1
Alina
Je serre la main d’Abel dans la mienne, et il me regarde. Il glisse son autre main dans sa poche.
– Maintenant ? demande-t-il.
– Non, non. Pas encore, je murmure.
Plusieurs caméras sont pointées sur nous, et il y a un garde à seulement quelques mètres. J’attire Abel tout contre moi et lui caresse la nuque. Nous ne sommes pas un vrai couple, mais faire semblant nous rend moins suspects.
– Bon, tu me dis quand, alors, répond Abel.
Nous nous rapprochons d’un taillis de bouleaux argentés et d’un groupe de personnes qui les admirent. Leur guide s’est lancé dans une explication détaillée de ce qui est nécessaire pour conserver des arbres en vie, et les touristes, essentiellement des Premiums, boivent ses paroles.
– Il a fallu près de douze ans pour faire pousser cet arbre. Vous ne trouverez un tel spécimen nulle part ailleurs sur la Terre.
Je me retiens de lever les yeux au ciel, et je sors plutôt ma tablette pour prendre une photo et avoir l’air d’une vraie touriste.
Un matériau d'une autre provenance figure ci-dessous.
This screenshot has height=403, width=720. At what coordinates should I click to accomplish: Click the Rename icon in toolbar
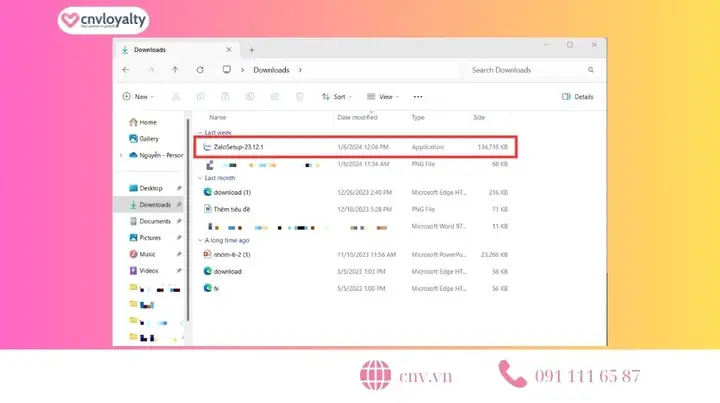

Une voix ferme annonce au haut-parleur : « La zone de conservation fermera ses portes dans cinq minutes. Nous vous remercions de bien vouloir quitter la biosphère. La zone de conservation fermera ses portes dans cinq minutes. Nous vous remercions de bien vouloir quitter la biosphère. »
– C’est trop tard, déclare Abel en lâchant ma main pour se diriger vers la sortie.
Je me jette à son cou. À l’entraînement, il avait l’air si sûr de lui. Je ne pensais pas que la peur pourrait prendre ainsi le dessus.
– On ne peut plus reculer, dis-je. Ça fait des mois qu’on économise pour payer le billet d’entrée. Il nous faut ces échantillons. On ne partira pas d’ici sans eux.
Je regarde furtivement autour de nous. Tout le monde se dirige vers nous. Y compris les gardes. Je l’embrasse sur le bout du nez. Il a un mouvement de recul.
– Pourquoi ton oncle et ta tante ne s’en chargent pas ?
– Je te l’ai déjà expliqué ! je réplique sèchement. Ils sont agriculteurs et n’ont pas de permis pour cette partie de la biosphère.
Les participants à la visite guidée avancent en piétinant vers la boutique de souvenirs. J’adresse un grand sourire à un couple plus âgé qui nous regarde et qui me sourit en retour.
– Si je me fais prendre...
– On ne va pas se faire prendre, dis-je sans en être sûre.
Tout ce dont je suis sûre, c’est que je ne me suis jamais fait prendre jusqu’à présent, et que c’est son hésitation qui nous met le plus en danger.
Je l’entraîne à nouveau vers l’endroit choisi, là où seule la caméra n° 4 peut nous repérer.
– Elle est sur ta droite, je précise. Ne la rate pas.
Il hoche la tête, farfouille dans sa poche, en retire son poing fermé. Je sais qu’il a pris la pierre. Maintenant, j’ai envie de l’embrasser pour de vrai, mais ce n’est pas le moment, et de toute façon, ce n’est pas dit qu’il ait envie que je l’embrasse.
Ça y est, la caméra est pointée dans la direction opposée. Je donne un coup de coude à Abel, et il jette la pierre. Je retiens ma respiration. Je voudrais fermer les yeux car je devine qu’elle va rater sa cible. On va se faire prendre. Et on n’aura pas la chance de finir en prison. On va juste disparaître.